BRIEF = The response must consist of the lines below from the one with "The image size is (1086, 683)." through the one with "Task: Expand the", exactly as they appear and with both ends kept.

EXTRACTED RECORDS =
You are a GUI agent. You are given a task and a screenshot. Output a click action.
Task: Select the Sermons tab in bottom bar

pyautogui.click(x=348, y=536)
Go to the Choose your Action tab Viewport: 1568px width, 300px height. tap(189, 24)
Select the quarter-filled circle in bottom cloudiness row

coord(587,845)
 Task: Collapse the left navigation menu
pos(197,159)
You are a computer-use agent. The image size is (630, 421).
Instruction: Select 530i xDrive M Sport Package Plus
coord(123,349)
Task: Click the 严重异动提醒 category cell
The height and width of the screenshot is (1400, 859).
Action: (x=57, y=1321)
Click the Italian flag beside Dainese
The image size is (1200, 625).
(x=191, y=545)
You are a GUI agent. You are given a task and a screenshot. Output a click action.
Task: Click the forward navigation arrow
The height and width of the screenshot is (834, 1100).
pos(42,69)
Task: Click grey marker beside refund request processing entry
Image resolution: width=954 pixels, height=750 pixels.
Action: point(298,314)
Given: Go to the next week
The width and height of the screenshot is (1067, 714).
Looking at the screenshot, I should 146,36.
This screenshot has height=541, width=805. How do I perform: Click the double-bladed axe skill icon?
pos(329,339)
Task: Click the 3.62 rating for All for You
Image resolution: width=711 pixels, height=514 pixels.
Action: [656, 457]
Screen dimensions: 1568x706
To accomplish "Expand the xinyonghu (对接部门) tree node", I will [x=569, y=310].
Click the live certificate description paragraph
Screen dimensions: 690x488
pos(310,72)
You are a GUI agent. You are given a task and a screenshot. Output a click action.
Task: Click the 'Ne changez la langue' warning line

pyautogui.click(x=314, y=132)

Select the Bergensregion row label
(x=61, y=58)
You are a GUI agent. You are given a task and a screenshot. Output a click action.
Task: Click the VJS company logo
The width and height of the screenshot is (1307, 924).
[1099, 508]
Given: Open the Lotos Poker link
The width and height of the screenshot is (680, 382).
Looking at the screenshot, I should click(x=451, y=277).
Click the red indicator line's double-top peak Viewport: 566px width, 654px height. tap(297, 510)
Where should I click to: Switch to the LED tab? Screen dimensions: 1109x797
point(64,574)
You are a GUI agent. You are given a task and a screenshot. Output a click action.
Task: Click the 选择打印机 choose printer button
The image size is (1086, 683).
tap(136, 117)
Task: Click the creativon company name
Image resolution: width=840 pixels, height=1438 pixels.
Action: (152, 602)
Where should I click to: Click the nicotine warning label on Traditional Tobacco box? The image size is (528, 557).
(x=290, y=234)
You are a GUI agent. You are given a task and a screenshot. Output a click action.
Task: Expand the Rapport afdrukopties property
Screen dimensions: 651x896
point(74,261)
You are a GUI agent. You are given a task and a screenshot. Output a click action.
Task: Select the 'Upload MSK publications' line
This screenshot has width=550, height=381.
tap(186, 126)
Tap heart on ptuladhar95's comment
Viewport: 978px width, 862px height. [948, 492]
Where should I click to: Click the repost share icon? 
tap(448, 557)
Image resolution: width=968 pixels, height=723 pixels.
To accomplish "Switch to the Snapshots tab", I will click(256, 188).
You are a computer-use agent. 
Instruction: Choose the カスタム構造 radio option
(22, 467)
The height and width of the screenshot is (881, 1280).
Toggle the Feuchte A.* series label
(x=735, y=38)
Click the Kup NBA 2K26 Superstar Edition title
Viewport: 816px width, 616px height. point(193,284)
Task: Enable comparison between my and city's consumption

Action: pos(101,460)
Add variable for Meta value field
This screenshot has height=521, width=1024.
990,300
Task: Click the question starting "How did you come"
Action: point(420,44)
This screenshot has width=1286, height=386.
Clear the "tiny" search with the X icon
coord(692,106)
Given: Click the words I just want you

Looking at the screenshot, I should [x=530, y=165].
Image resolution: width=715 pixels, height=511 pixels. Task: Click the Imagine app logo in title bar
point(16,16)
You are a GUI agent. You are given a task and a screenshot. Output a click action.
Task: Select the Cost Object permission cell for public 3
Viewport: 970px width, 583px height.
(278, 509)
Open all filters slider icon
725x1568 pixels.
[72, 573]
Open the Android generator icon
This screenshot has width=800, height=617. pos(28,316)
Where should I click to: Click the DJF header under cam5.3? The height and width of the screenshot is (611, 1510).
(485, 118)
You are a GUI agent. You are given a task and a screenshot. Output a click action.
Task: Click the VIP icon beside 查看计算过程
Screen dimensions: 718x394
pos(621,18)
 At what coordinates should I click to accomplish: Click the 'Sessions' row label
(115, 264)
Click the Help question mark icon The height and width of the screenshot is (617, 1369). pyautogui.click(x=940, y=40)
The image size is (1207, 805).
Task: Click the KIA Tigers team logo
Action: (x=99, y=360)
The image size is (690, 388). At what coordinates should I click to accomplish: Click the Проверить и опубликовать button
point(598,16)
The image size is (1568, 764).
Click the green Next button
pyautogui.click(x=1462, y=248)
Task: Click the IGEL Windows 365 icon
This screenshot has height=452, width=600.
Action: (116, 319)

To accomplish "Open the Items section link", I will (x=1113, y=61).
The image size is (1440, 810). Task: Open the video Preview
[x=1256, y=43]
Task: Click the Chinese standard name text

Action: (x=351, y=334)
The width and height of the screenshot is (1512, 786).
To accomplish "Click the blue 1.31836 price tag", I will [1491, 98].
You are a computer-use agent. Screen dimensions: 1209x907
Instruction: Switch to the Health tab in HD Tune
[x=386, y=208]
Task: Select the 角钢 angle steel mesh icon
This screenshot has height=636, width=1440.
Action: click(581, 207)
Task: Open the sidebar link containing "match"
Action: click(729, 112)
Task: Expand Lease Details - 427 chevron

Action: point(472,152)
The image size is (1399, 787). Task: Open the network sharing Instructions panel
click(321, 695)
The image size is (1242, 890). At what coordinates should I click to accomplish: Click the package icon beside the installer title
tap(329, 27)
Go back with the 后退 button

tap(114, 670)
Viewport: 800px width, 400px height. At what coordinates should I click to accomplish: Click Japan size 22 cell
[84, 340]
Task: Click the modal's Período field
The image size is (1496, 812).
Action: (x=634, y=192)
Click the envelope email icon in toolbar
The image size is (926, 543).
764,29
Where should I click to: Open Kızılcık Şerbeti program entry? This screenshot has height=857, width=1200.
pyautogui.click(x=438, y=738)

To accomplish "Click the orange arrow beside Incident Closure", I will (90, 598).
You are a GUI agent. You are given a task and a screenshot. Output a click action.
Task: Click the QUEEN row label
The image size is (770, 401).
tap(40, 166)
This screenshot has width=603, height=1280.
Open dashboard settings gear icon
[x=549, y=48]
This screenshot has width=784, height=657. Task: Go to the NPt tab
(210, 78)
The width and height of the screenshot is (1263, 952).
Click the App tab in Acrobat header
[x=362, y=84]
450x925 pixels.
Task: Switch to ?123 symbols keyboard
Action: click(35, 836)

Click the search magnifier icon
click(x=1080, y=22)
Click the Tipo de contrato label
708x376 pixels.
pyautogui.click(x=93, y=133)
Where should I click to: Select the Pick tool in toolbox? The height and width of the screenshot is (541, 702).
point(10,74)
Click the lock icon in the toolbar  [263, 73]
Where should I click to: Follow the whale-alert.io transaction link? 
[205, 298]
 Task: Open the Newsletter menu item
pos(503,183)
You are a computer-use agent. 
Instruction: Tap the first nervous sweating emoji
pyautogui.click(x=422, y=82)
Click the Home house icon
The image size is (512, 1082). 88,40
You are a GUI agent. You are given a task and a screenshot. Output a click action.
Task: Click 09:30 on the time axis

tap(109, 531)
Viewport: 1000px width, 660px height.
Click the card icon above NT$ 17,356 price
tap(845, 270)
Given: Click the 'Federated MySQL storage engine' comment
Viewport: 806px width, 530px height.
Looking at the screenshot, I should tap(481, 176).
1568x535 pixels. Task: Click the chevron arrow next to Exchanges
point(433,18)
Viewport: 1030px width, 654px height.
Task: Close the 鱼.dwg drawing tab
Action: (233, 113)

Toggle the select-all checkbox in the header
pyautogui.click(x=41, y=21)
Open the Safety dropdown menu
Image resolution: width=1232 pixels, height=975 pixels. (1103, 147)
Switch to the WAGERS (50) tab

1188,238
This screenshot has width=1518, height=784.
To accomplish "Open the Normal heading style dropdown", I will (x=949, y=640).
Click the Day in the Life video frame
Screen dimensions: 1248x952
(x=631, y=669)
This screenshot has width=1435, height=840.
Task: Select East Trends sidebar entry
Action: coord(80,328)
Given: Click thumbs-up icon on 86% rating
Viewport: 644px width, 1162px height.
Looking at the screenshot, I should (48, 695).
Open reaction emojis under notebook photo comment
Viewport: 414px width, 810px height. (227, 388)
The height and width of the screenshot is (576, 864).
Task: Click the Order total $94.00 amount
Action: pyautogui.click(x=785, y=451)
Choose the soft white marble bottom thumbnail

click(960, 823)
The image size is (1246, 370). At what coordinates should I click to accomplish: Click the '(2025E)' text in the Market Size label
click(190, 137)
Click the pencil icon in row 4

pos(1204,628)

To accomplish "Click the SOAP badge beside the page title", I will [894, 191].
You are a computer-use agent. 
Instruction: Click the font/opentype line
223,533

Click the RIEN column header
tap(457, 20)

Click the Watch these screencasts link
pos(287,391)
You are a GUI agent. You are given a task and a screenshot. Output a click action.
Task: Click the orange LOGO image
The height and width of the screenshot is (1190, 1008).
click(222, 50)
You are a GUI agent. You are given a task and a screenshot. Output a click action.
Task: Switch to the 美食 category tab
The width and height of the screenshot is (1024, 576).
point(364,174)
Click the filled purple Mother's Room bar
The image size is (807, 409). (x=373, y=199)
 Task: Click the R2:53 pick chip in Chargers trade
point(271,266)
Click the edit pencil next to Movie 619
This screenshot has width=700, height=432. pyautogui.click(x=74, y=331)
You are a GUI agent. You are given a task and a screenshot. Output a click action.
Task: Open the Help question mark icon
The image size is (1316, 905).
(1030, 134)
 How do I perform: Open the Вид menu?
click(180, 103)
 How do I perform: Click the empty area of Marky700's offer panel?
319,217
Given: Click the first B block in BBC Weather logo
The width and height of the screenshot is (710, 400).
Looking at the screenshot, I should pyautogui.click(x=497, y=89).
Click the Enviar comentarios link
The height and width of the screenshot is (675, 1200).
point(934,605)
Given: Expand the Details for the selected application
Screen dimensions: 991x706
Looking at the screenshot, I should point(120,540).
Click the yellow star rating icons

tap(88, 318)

EXPECTED ANSWER =
The image size is (1086, 683).
tap(136, 117)
Task: Click the creativon company name
Image resolution: width=840 pixels, height=1438 pixels.
Action: (152, 602)
Where should I click to: Click the nicotine warning label on Traditional Tobacco box? The image size is (528, 557).
(x=290, y=234)
You are a GUI agent. You are given a task and a screenshot. Output a click action.
Task: Expand the Rapport afdrukopties property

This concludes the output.